▶ _REQUIRED ACTION_
The answer must consist solely of the lines from the one containing "Where should I" through the last line of the records, set down exactly and without any pictures.

Recorded data
+++++

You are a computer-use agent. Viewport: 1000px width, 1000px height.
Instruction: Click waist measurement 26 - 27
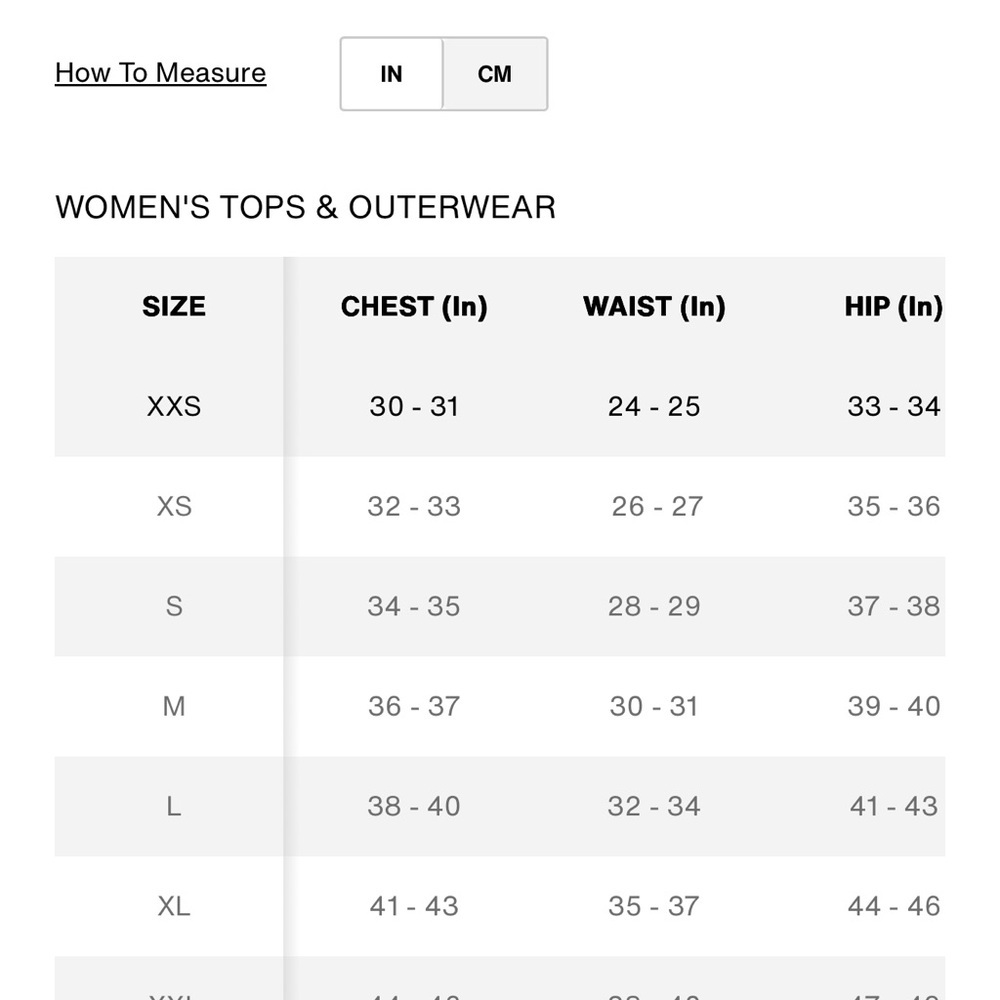coord(657,507)
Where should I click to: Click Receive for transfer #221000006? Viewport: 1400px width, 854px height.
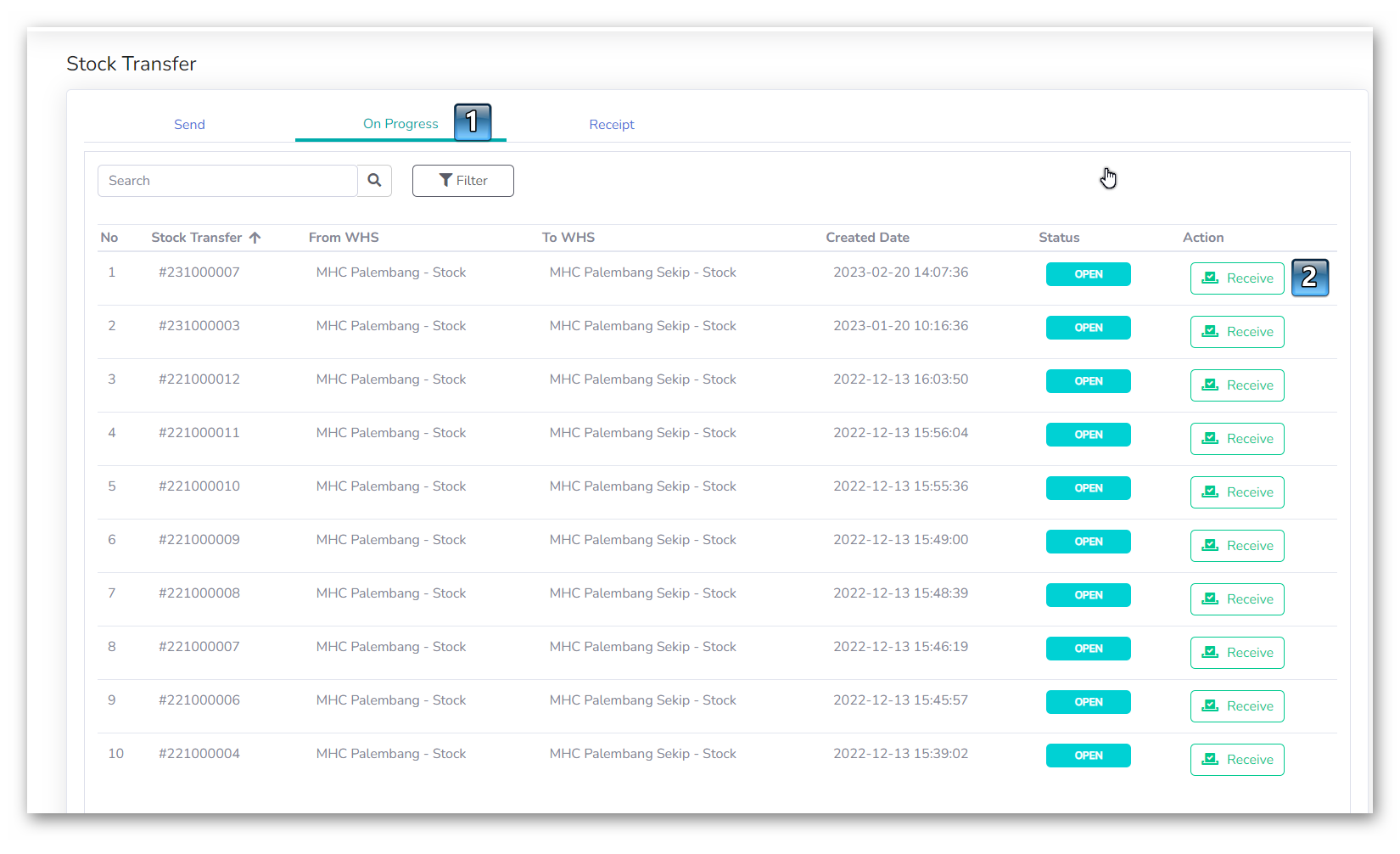pos(1236,706)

+++++

▶ _RESULT OF THE EXERCISE_
Where should I click to: Click Receive for transfer #221000006? Viewport: 1400px width, 854px height.
pos(1236,706)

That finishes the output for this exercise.